I couldn't help worrying, though, about what boils down to be a decision to destroy one state of an extant work in order to create what is, in some sense, a new work - a work which includes autograph work by Van Dyck, but which also incorporates decisions by a conservator regarding the removal of old varnish and old paint, a radical change in the size of the canvas, and a bit of skilful restoration. The result is, admittedly, beautiful - but at the same time, something has been lost.
It's a very interesting point - when is it acceptable to destroy one art work in order to get at another? We have recently had a most extreme view with the Battle of Anghiari debacle. In the case of Henrietta Maria, it was thought, mainly on a basis of connoisseurship (gasp!) that the painting on top was obviously not a great work of art. It was possible to date it to the early 18th Century, to about the 1730s. But there was no identifiable hand, or even a very skilled one. It appeared to have been done by either an enthusiastic amateur, or perhaps a regional artist in the manner of someone like John Vanderbank. But it really wasn't a great piece of painting, and art history will recover from the loss of 28 x 24 inches worth of not particularly good bodice and drapery. The remainder, above, is on display at the Banqueting House (I'm hoping Philip will one day let me keep it as a souvenir).
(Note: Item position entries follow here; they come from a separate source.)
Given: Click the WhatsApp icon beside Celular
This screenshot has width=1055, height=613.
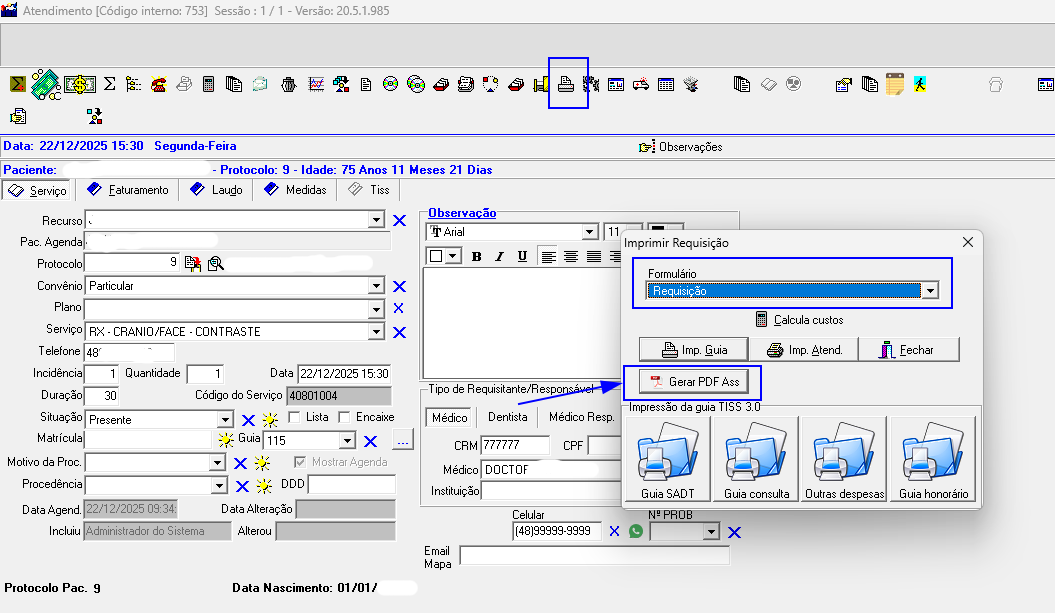Looking at the screenshot, I should [636, 531].

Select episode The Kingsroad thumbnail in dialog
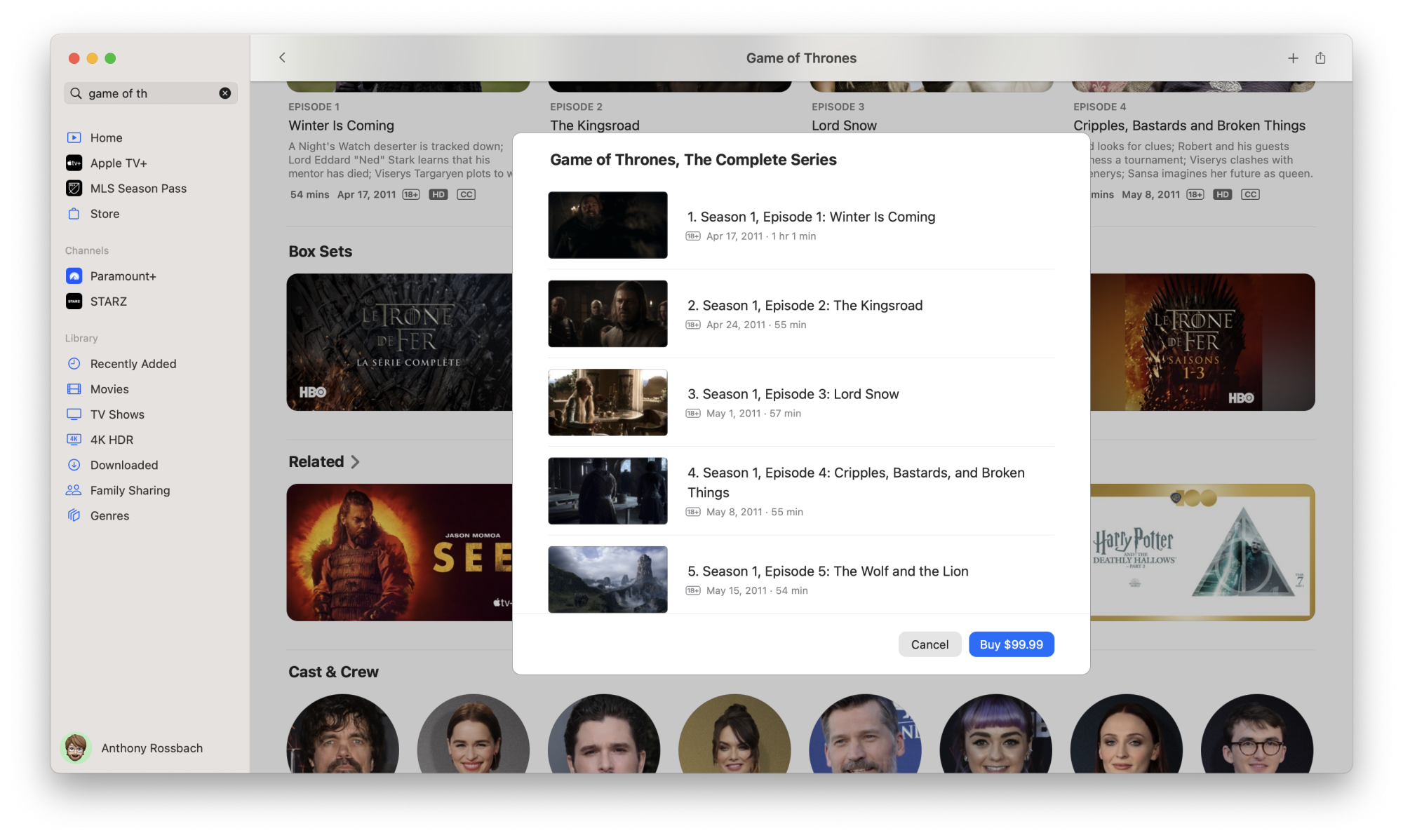pos(607,313)
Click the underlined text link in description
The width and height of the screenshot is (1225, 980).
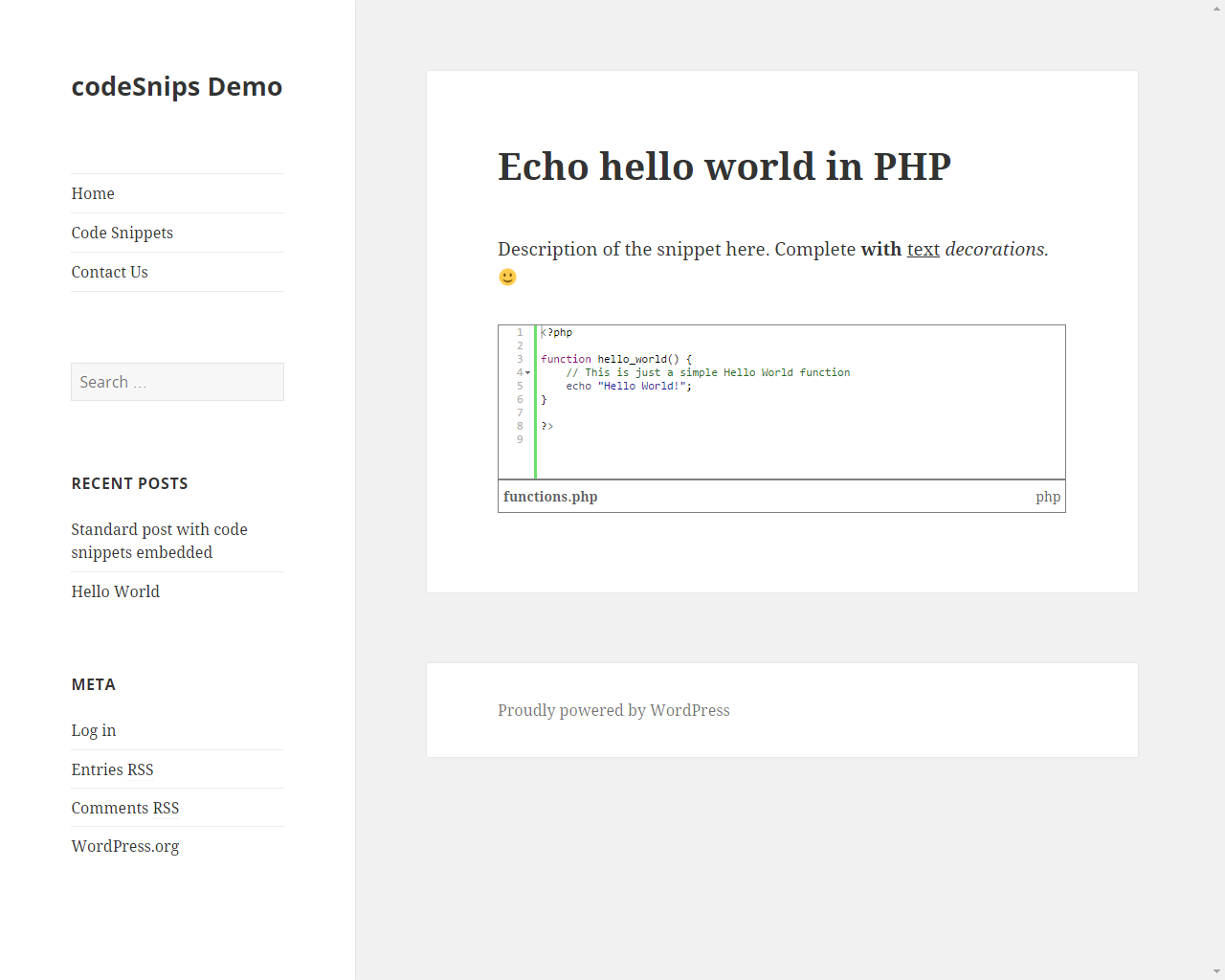(x=924, y=249)
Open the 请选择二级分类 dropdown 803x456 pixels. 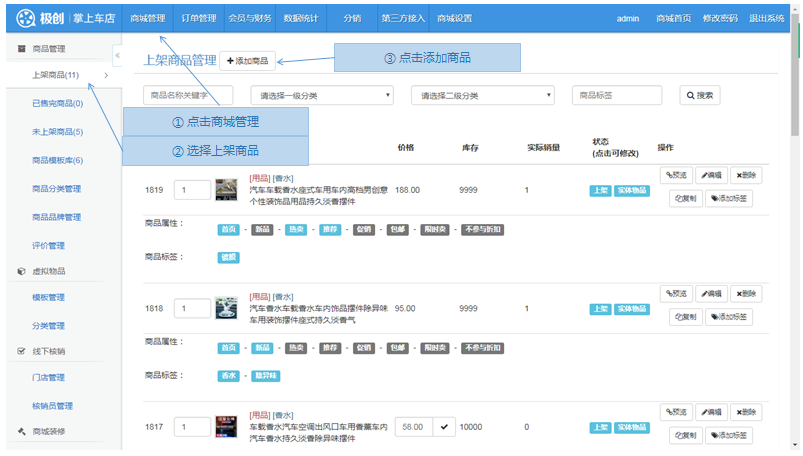pos(482,95)
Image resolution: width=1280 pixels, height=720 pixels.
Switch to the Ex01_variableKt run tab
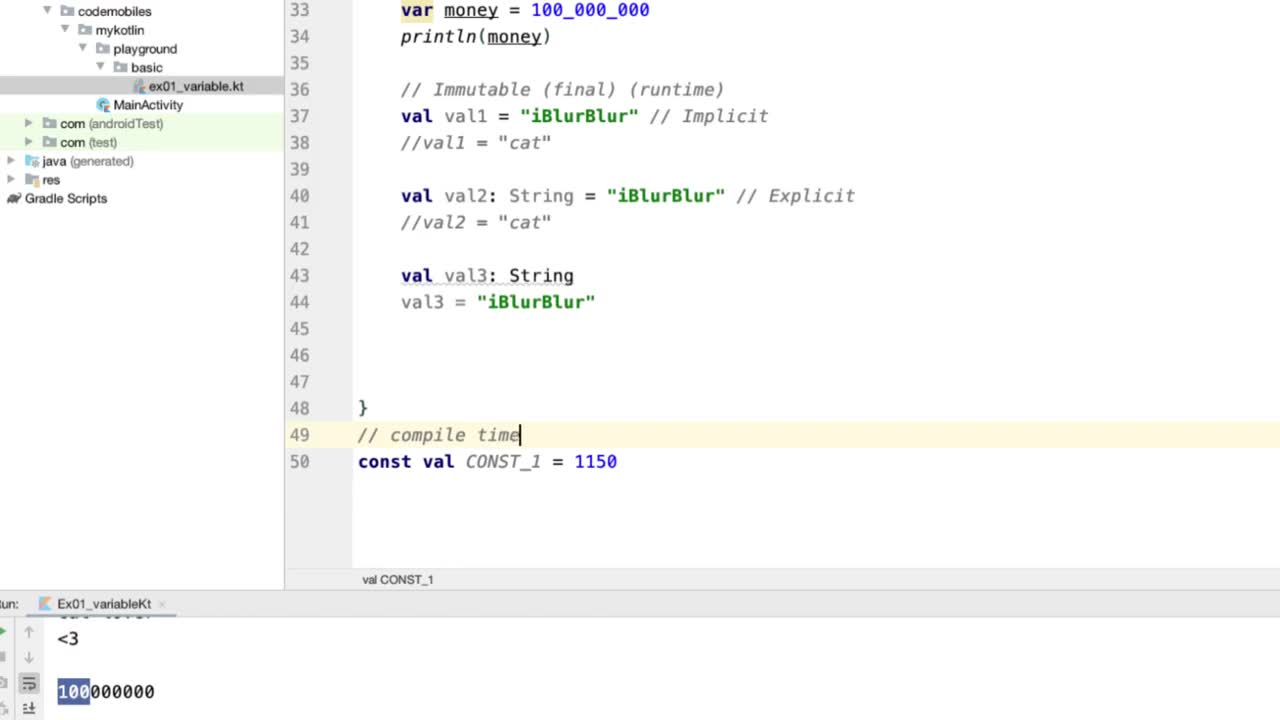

So in this case, what lay beneath was clearly worth pursuing. But if it had been, say, a body by Joshua Reynolds over a Van Dyck, it probably would not have been. But then Reynolds would probably have never done such a thing...
Update - a reader writes:
The spectacular appearance of the Original work fully justifies the discarding of the repainted portrait, repainted to deceive a purchaser in the 18th century that they had a fully 'complete' work. The state the picture is in now, allows us to see the work as Van Dyck wanted us to see it, with the very Titianesque sleeve to the fore, congratulations on a wonderful conclusion.